The skirt is exactly the size of my waist—no bigger, no smaller. I'd been wearing it all morning two Fridays ago, and up until lunch time, I was quite comfortable. However, I stuffed an entire platter of Indian food down my throat. Let's not forget that nan expands once it settles into your digestive system...or at least it feels like that. Some bubbles from a bottle of San Pellegrino helped, but that didn't cure my overstuffed feeling.
Later that night I met up with Jess to see Fat City at Film Forum. After the film we noticed David Byrne in the lobby. And to strike up a conversation, I thanked him for all of his Brazilian Luaka Bop releases and kept it moving. Perhaps one day Mr. Byrne will be thanking me for spreading the Style Therapy message to the masses?
In any case, Jess and I (sans David Byrne) headed to El Paso on West Houston for dinner. Who does Indian and Mexican in span of 6 hours? Your Style Therapist, that's who. After downing the most beautiful chimichanga I've seen in a while, I began to feel the repercussions. You know those pregnant women who are in denial and insist on wearing their pre-baby bump clothes and belts tightened to conceal their condition? That's how I felt. How my skirt made it home without ripping at the seams is a miracle.
My natural waist had expanded by a good 3", and mind you, there's no elasticity, whatsoever, in my favorite skirt. The only casualty was a button that had been a little dangly prior to my gluttony. This is a cautionary tale to all of my beautiful clients. Please, when wearing your more more choice pieces that can't be replaced, stay away from the curry vindaloo.

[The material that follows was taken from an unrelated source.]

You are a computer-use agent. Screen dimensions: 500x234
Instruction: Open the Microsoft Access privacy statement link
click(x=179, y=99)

This past Sunday I went to a christening at a local church. The interior was rich in religious motifs with biblical references showcasing lush colored stained glass windows. Frescoes on the ceiling beautifully depicted Christ, the Virgin Mary, along with angels and apostles. While it wasn't as vast as St. Peter's Basilica, it was comparable in its grandeur.
Despite this ministerial magnificence, I felt overdressed as opposed to underdressed in my simple, black knee-length dress with 3/4 sleeves and princess seams. The majority of the congregation, with the exception of the friends and family of the little guest of honor, were dressed in everything from swishy, nylon track pants, to camouflage printed sweats, and well-worn running sneakers.

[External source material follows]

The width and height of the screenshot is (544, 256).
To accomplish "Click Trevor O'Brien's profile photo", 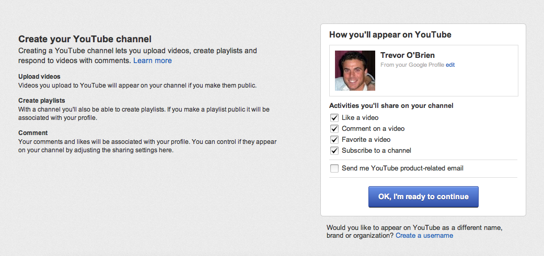I will click(355, 70).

Back in my day, before I became a heathen and went to church every Sunday, men donned suits and ties and women wore dresses or skirts. Now I don't believe that God cares what we wear when we worship Him, but I think we should. Some people looked like they'd just rolled out of bed. In fact, one woman I was sitting behind had bed head—literally. There was a big old section of her hair that had clearly been flattened out by her pillow. She didn't even run a comb through her head.
I understand the house of the Lord is meant to be all-inclusive. No one should ever be made to feel unworthy of being there. I know at times church can feel like a fashion show for folks. Some worshipers are more concerned with who's wearing what than the message in the sermon of the day. My point is that no one would ever go to a job interview in track pants or partying at the club in dirty, faded jeans.
I know it's 2009 and not everyone needs to wear a floral dress with an Easter bonnet, but can we pretend like we're someplace special? Church or temple or the mosque are not the same as a tailgate party at Giants Stadium or running to the bodega for some Ding-Dongs. If we're going to do the casual thing at our respective places of worship, can we at least be neat about it? Whether it's jeans and sneakers or dresses and pumps, let's make sure there are no wrinkles or stains. Forget about God saving the queen, I pray that He can save us from hotmessness.